Using freetagging, we're having some scale issues with tagadelic. Simply put, the volume of taxonomy terms overwhelms the following query in tagadelic_get_weighted_tags():
$result = db_query_range('SELECT COUNT(*) AS count, d.tid, d.name, d.vid FROM {term_data} d INNER JOIN {term_node} n ON d.tid = n.tid WHERE d.vid IN ('. substr(str_repeat('%d,', count($vids)), 0, -1) .') GROUP BY d.tid, d.name ORDER BY count DESC', $vids, 0, $size);
In my install, with 300+ terms, this query takes 2000+ ms to complete.
The attached patch solves this by creating a tagadelic table in the database, which stores the data needed to generate the tag clouds.
This data is updated via nodeapi on 'insert', 'update', and 'delete.' Term data is updated on hook_taxonomy 'delete' or 'update.'
One issue not fully tested: Since taxonomy_node_save() needs to execute before tagadelic updates the term count, I'm not sure this approach gets us the most accurate counts. There would be at least one additional way to do so.
On node save, store a varaible (tagadelic_node = $node->nid). Then put a non-cached menu check againast that variable. If present, reset it to zero and run the mnew tagadelic_index_node() function.

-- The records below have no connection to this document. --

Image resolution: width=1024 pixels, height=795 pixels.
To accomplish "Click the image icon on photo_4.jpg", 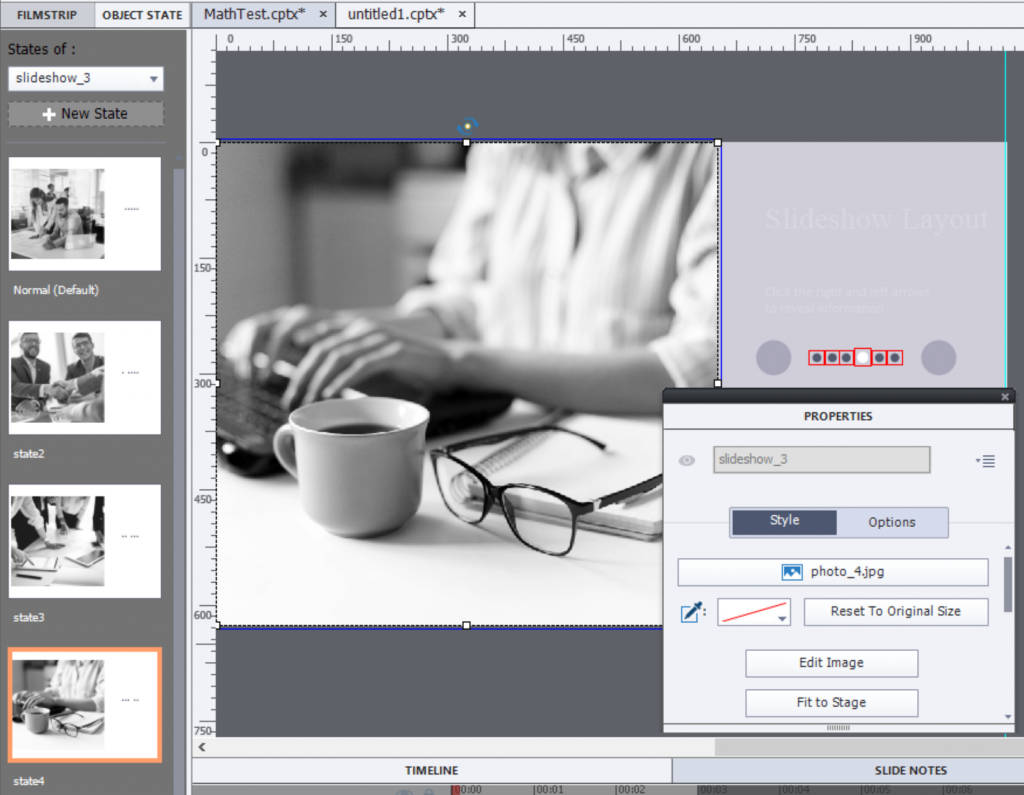I will 792,572.
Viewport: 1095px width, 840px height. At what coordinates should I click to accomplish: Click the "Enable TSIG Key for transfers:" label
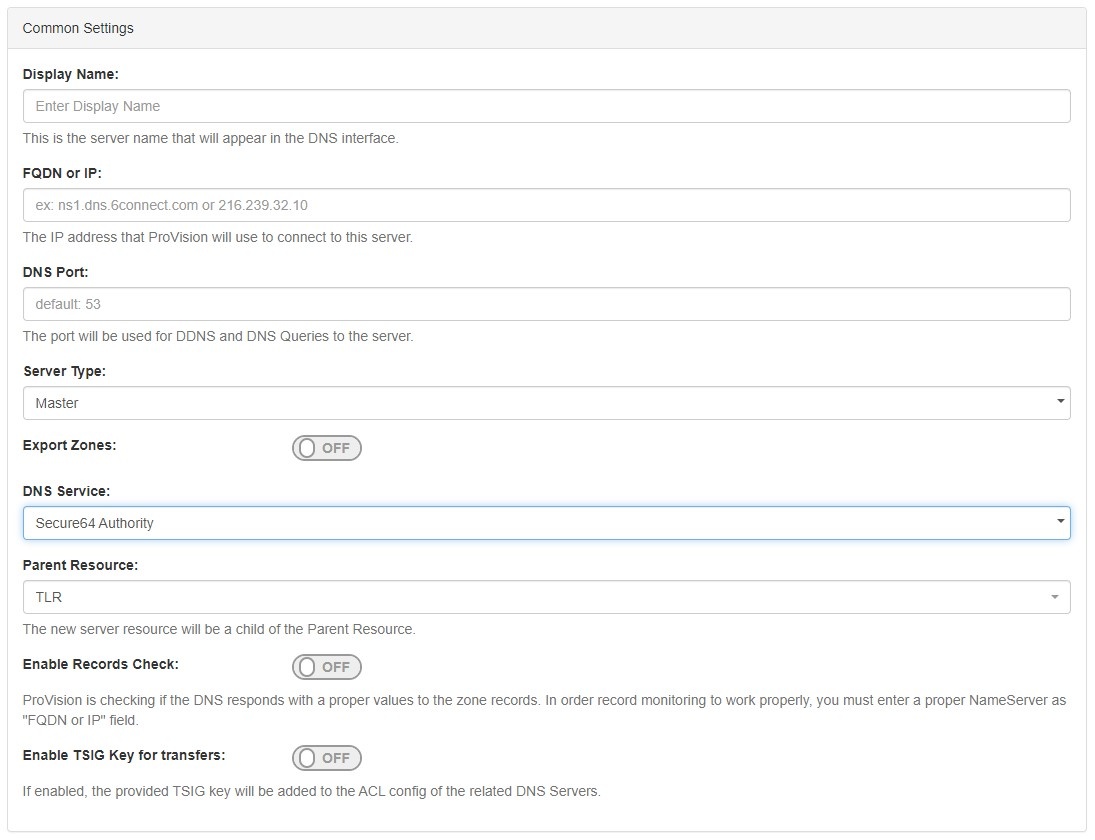[123, 755]
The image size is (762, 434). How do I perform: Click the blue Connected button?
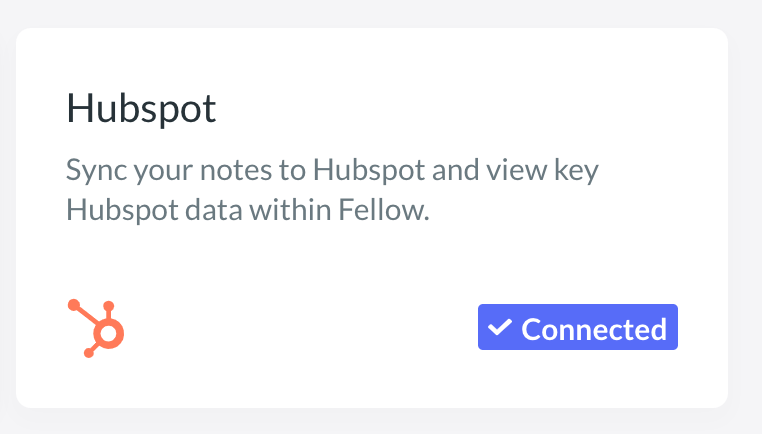point(578,327)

Comment | File | Size | Author |
---|---|---|---|
#41 | tagadelic_cache_backport5.patch | 1.89 KB | David Stosik |
#40 | tagadelic_cache_backport5.patch | 1.91 KB | David Stosik |
#30 | cache_new1.patch | 1.86 KB | arthurf |
#28 | cache.new_.patch | 1.92 KB | arthurf |
#26 | cache_new.patch | 2.75 KB | arthurf |
Comments
Comment #1
agentrickardUpdate to the patch that creates a tagadelic_update() function that converts term_node data to the new table structure.
Comment #2
agentrickardAccidentally left a db_queryd in the last patch.
Comment #3
agentrickardAfter more testing, added a default ORDER BY to the get_weighted tags query.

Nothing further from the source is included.